═══ WORKING DATA ═══

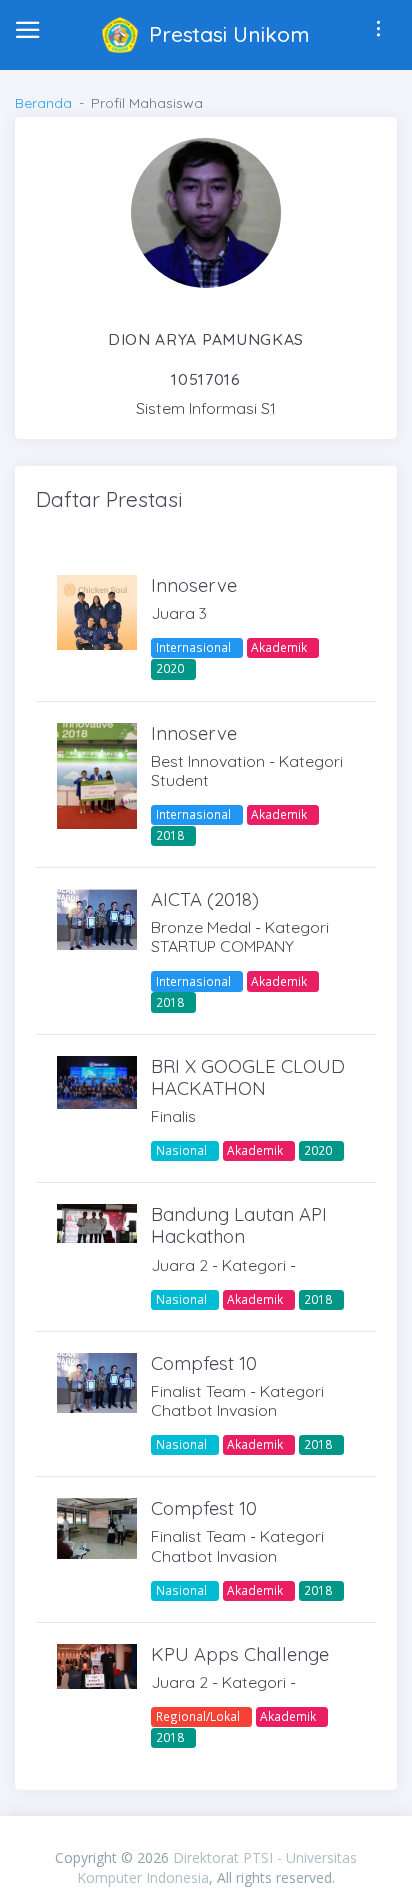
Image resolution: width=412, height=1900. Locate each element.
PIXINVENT (206, 1837)
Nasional (181, 1150)
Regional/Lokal (198, 1716)
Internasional (193, 647)
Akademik (279, 647)
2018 (170, 835)
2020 (170, 668)
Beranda (43, 103)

═══

• **EXERCISE DESCRIPTION**
All lines from the one containing "Regional/Lokal (198, 1716)" to the end of the data above are to be set down exactly; no others belong in the answer.

• **TASK OUTPUT**
Regional/Lokal (198, 1716)
Internasional (193, 647)
Akademik (279, 647)
2018 (170, 835)
2020 (170, 668)
Beranda (43, 103)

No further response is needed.